I've also been feeling like I'm on the edge of getting a cold, but it hasn't happened yet (yay!). I have been trying to stay ahead of it, keep myself hydrated, eat healthier meals, and wash my hands, but I still just feel run down and little yucky. I haven't felt like doing much lately, and when I do get out of the house and do things, I'm constantly looking at the clock counting down to when I can go home again.
On the depression scale, I'm definitely not overly concerned about my well-being, I know I'm going to be ok. I had a bit of a wake up call yesterday when I stood on the scale and what I saw was not good. So I'm going to get up and do more things, but I'm starting with babysteps so as not to overwhelm myself.

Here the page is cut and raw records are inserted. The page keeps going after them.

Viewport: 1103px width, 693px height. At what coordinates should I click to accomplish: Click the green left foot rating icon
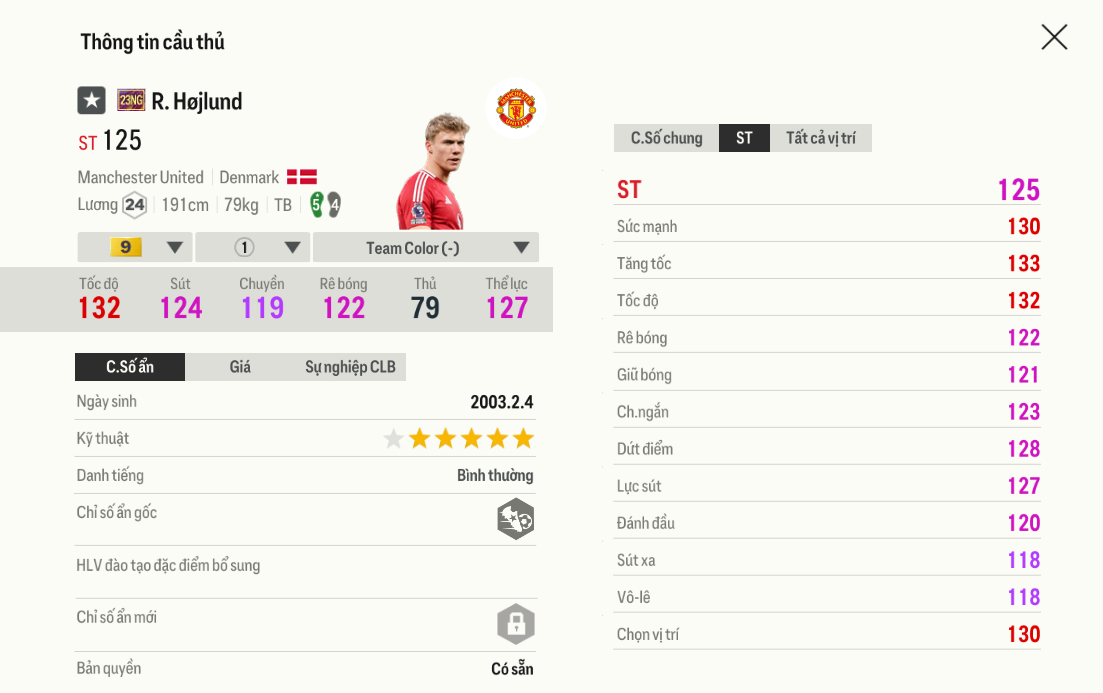[317, 204]
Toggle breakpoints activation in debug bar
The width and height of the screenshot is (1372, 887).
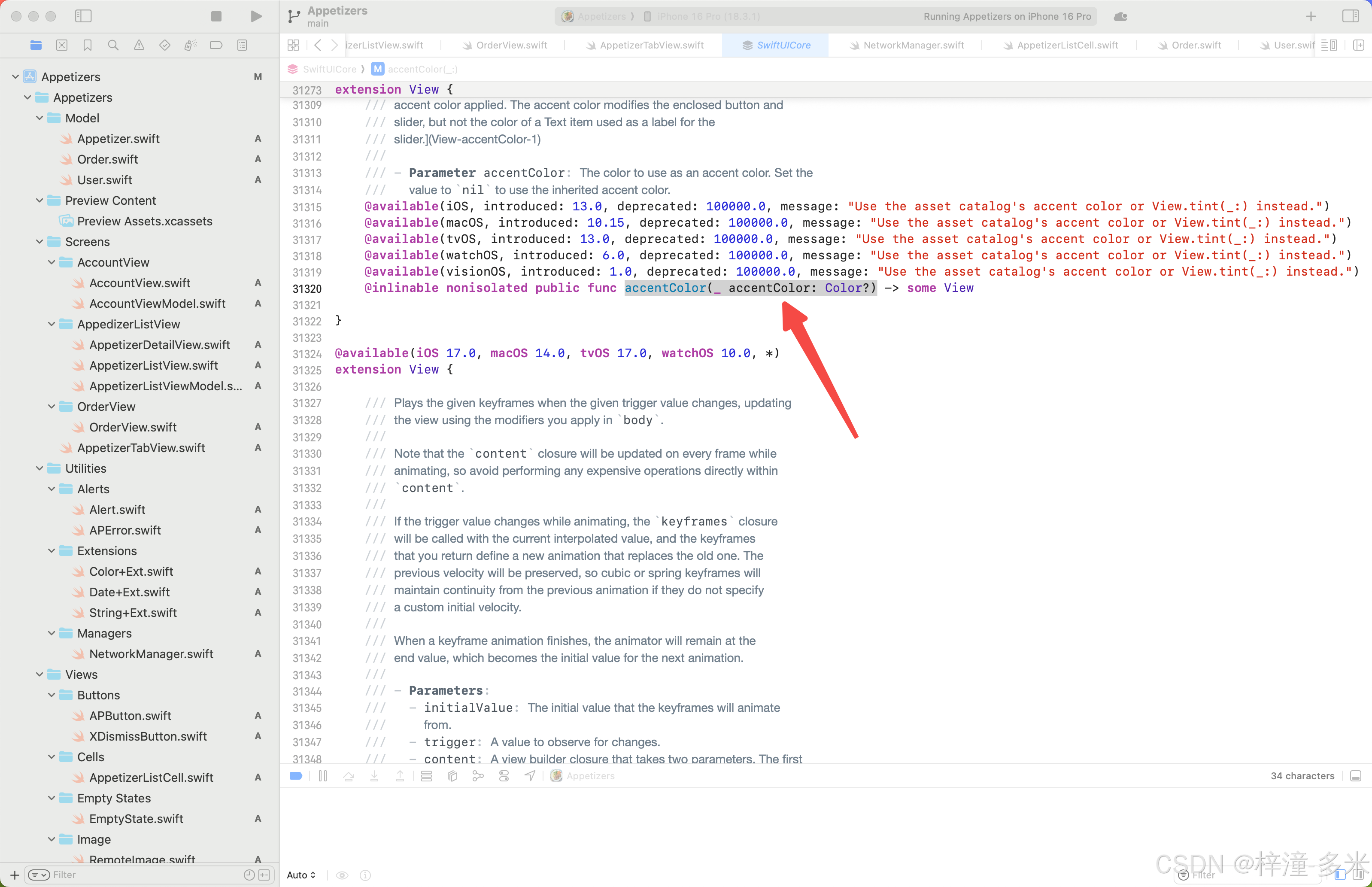tap(296, 776)
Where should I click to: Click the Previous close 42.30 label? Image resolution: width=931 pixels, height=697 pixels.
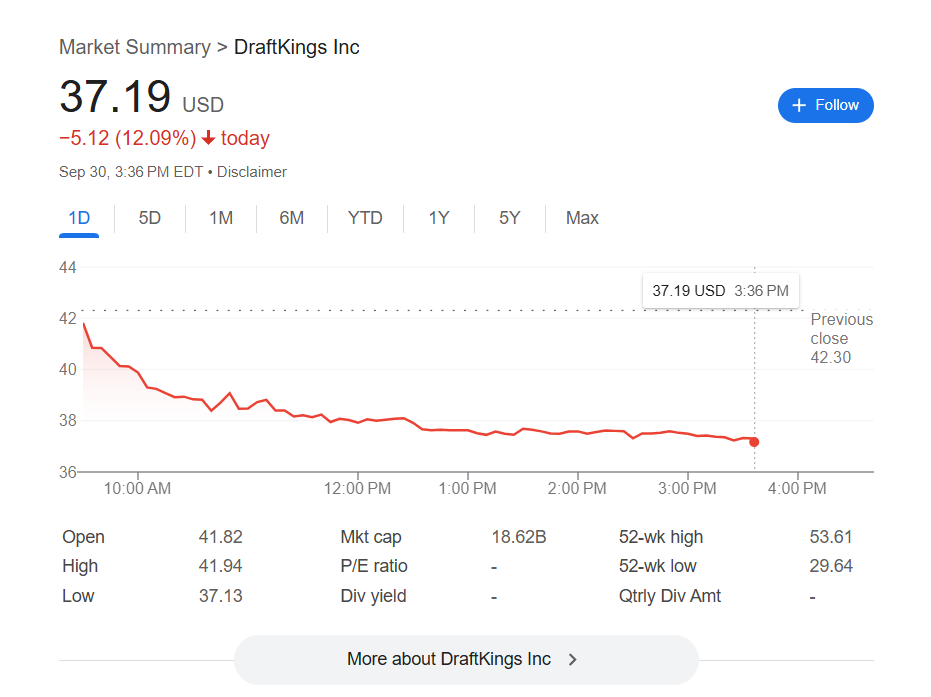tap(840, 338)
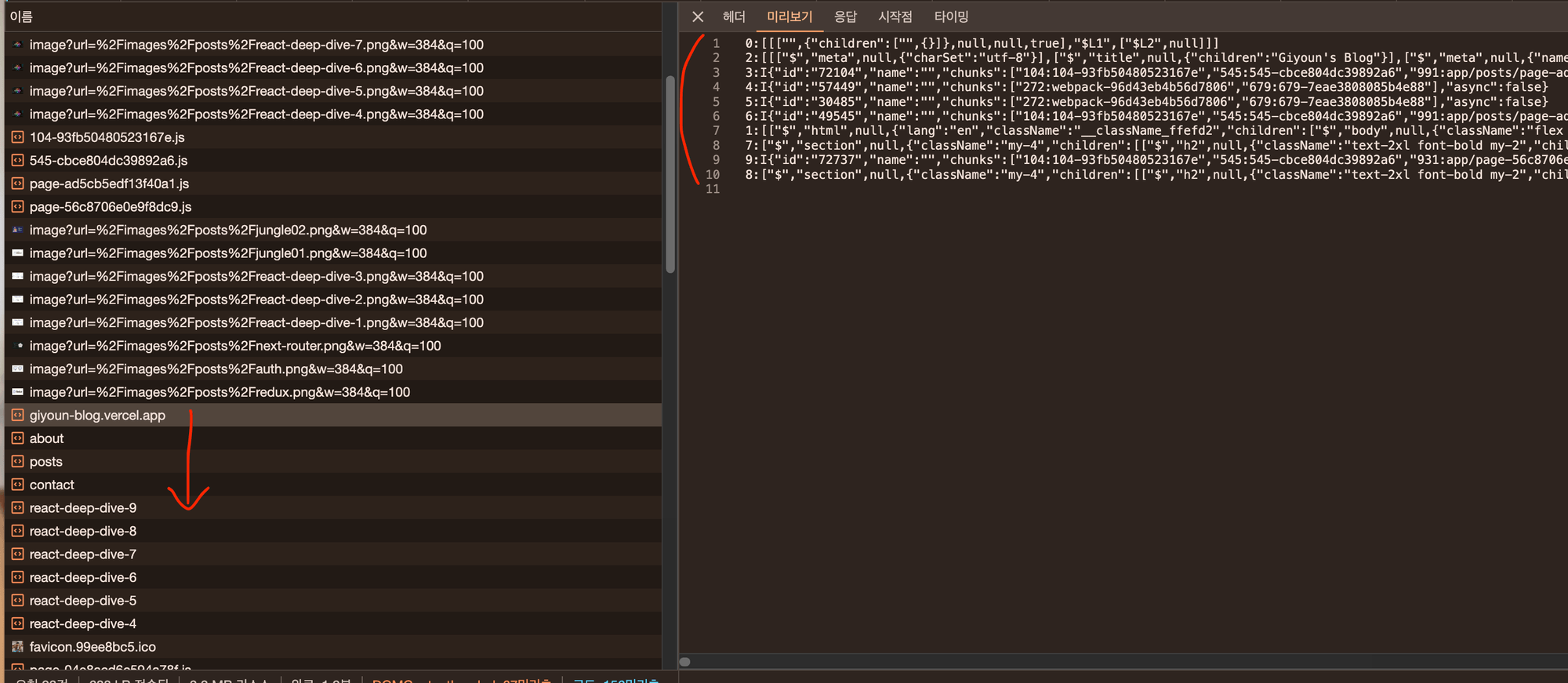Click the 이름 column header
This screenshot has height=683, width=1568.
21,16
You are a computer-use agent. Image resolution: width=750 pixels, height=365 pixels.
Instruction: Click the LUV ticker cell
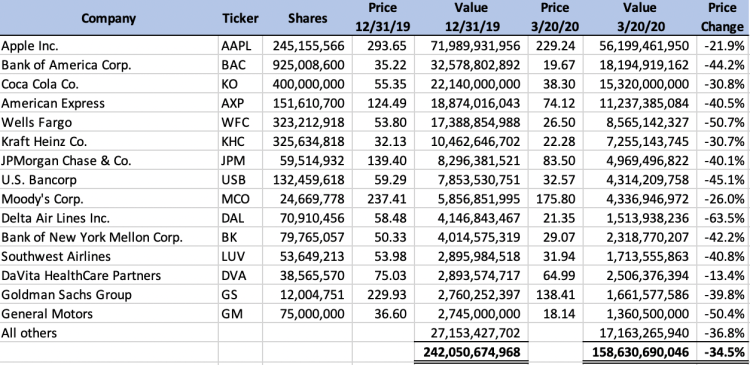coord(240,256)
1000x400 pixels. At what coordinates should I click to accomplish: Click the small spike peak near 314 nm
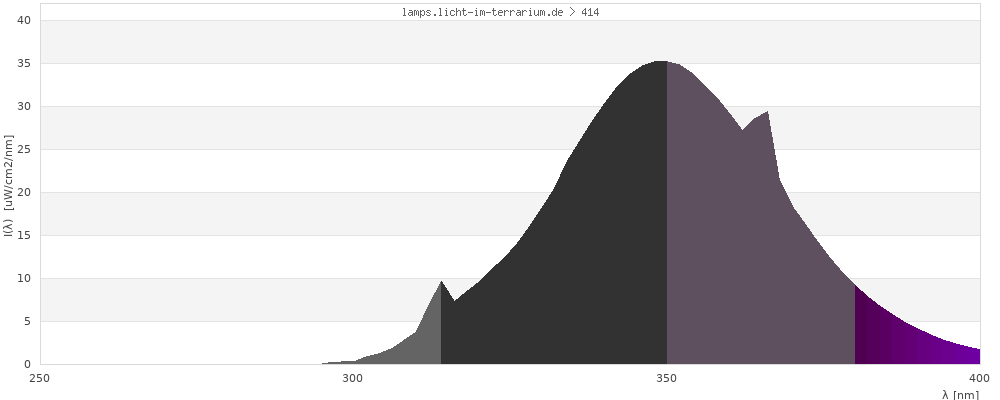[x=441, y=282]
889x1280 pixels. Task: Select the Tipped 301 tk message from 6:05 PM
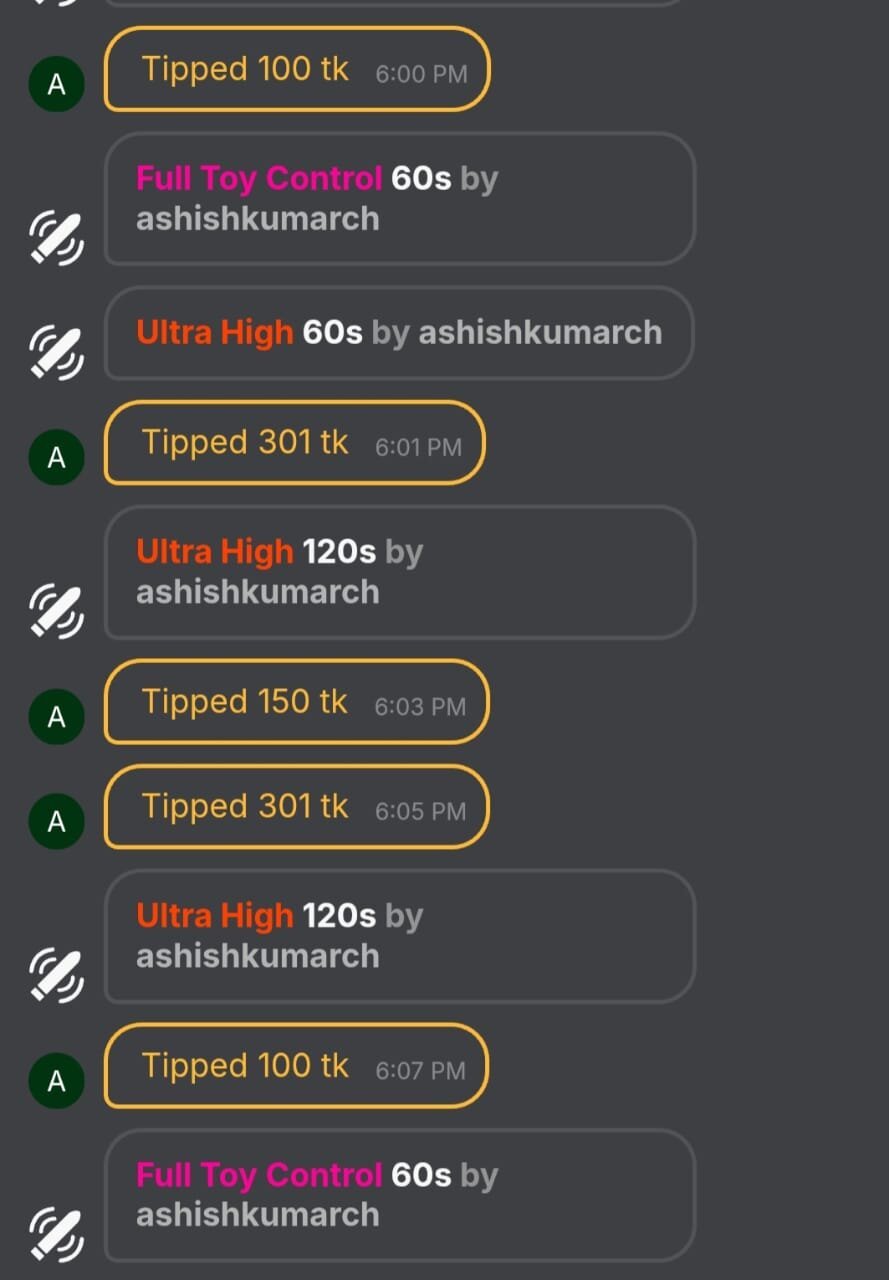[x=296, y=807]
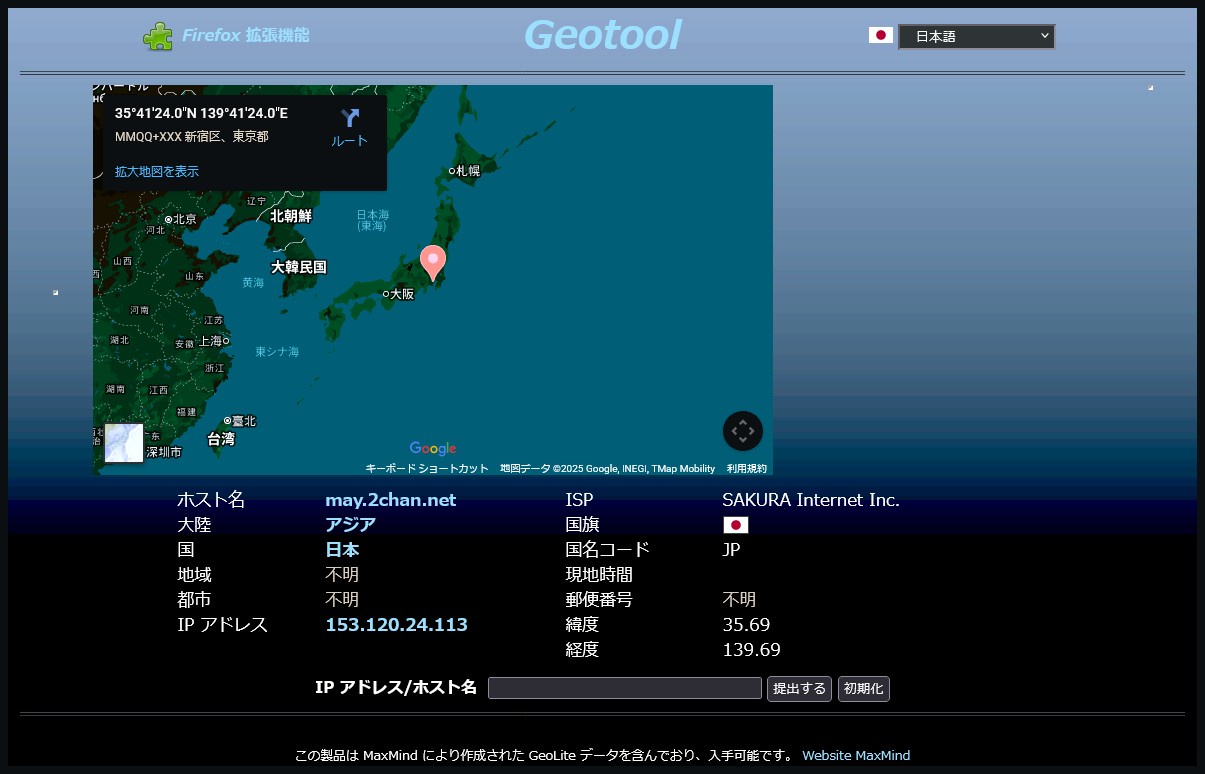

My goals for the next few weeks are simple:
1. Stay ahead of housework. At the very least, do a load of laundry and the dishes every day.
2. Make my bed in the morning so I'm not tempted to climb back in.
3. Turn off the TV during mid-day hours. No more sitting on the couch watching marathons on Netflix of shows I really don't even like.
4. Get up and move around at least 30 min. a day. If it's too cold out, do a yoga dvd, or walk up and down our stairs a few times.
5. Stay hydrated. Limit myself to a maximum of 2 cups of coffee per day.
As with many other winters, I have a bunch of projects planned for "when I have the time" and that time is now! I'm hoping by turning off the tv, I'll get more of those things done, and little by little it will start to look like grown ups live in our house.